A business that stands to benefit from Top Gun’s return is Kansas City Barbeque, where a few scenes were shot. The restaurant continues to display a piano shown in the film and photos from the movie.

Martin Blair, who owns the downtown San Diego restaurant with his wife, Cindy, said it was a stroke of luck that landed his eatery in the movie. The crew was filming at Seaport Village and the location director came in and had a beer, and liked the bar’s interior. The movie was originally looking at doing the scene at a Del Mar bar.

“Their loss was our gain, I guess,” Blair said.

While Legend 3D maintained a silence around the pending release of “Top Gun,” the company founded in 2001 was in a rapid growth mode for much of the past two years as it took on a variety of conversion projects from the major studios.

Multimillion-Dollar Upgrades

In an email sent Sept. 14, Sandrew said the business invested “millions of dollars in R&D when preparing for ‘Transformers: Dark of the Moon.’ ” The upgrades in the form of a new suite of conversion tools gives Legend 3D a competitive edge in getting more work, Sandrew said.

Other big productions that Legend has worked on include “Alice in Wonderland,” “Conan the Barbarian,” all of the “Shrek” movies, “The Green Lantern,” and “The Pirates of the Caribbean: on Stranger Tides.”
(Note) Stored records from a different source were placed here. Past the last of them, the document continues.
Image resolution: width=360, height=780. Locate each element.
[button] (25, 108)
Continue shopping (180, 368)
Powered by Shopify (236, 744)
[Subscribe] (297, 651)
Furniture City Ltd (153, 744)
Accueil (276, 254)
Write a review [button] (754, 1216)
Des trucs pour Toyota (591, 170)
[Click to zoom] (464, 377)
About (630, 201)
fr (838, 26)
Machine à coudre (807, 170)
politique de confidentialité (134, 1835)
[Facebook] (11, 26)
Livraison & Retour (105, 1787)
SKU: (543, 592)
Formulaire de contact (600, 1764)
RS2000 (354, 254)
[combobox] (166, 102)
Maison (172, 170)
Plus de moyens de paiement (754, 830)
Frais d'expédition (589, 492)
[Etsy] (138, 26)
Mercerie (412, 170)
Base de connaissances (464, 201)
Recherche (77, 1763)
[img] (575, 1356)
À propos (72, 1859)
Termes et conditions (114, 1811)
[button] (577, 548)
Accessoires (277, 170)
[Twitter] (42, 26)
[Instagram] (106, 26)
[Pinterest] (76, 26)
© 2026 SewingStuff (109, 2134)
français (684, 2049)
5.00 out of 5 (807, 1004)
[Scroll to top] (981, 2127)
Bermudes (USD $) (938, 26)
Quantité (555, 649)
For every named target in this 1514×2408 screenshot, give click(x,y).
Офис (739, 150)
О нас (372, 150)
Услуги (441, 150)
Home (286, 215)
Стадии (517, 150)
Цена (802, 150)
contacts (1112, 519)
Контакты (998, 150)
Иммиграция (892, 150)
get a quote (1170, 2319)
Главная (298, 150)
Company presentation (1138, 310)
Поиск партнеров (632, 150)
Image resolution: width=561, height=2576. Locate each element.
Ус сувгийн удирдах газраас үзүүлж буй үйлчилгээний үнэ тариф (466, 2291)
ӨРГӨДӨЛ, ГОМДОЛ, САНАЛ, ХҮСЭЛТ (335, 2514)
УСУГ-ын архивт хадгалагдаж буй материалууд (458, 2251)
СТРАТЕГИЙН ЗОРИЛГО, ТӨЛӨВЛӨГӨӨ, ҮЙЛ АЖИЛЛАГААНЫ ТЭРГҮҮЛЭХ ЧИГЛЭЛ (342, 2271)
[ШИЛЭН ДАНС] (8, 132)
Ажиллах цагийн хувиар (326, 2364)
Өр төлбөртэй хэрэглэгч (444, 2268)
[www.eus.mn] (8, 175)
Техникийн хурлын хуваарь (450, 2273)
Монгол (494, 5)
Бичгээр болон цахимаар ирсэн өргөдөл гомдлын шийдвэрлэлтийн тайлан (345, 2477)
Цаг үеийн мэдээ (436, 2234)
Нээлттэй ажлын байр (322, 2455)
The 3-D conversion work entails painstaking, detailed changes to images, with some of the more mundane and formulaic work being farmed out to Legend’s satellite production plant in Patna, India, where it now has about 350 workers.

At one point this year, Legend had about 1,000 employees, but it has gone through several layoffs this year that reduced the total workforce to about 650, including some 300 at its local headquarters, according to the company. The firm doesn’t reveal revenue or profits, but Sandrew said earlier this year that its 2010 revenue was 400 percent above what it was in 2009.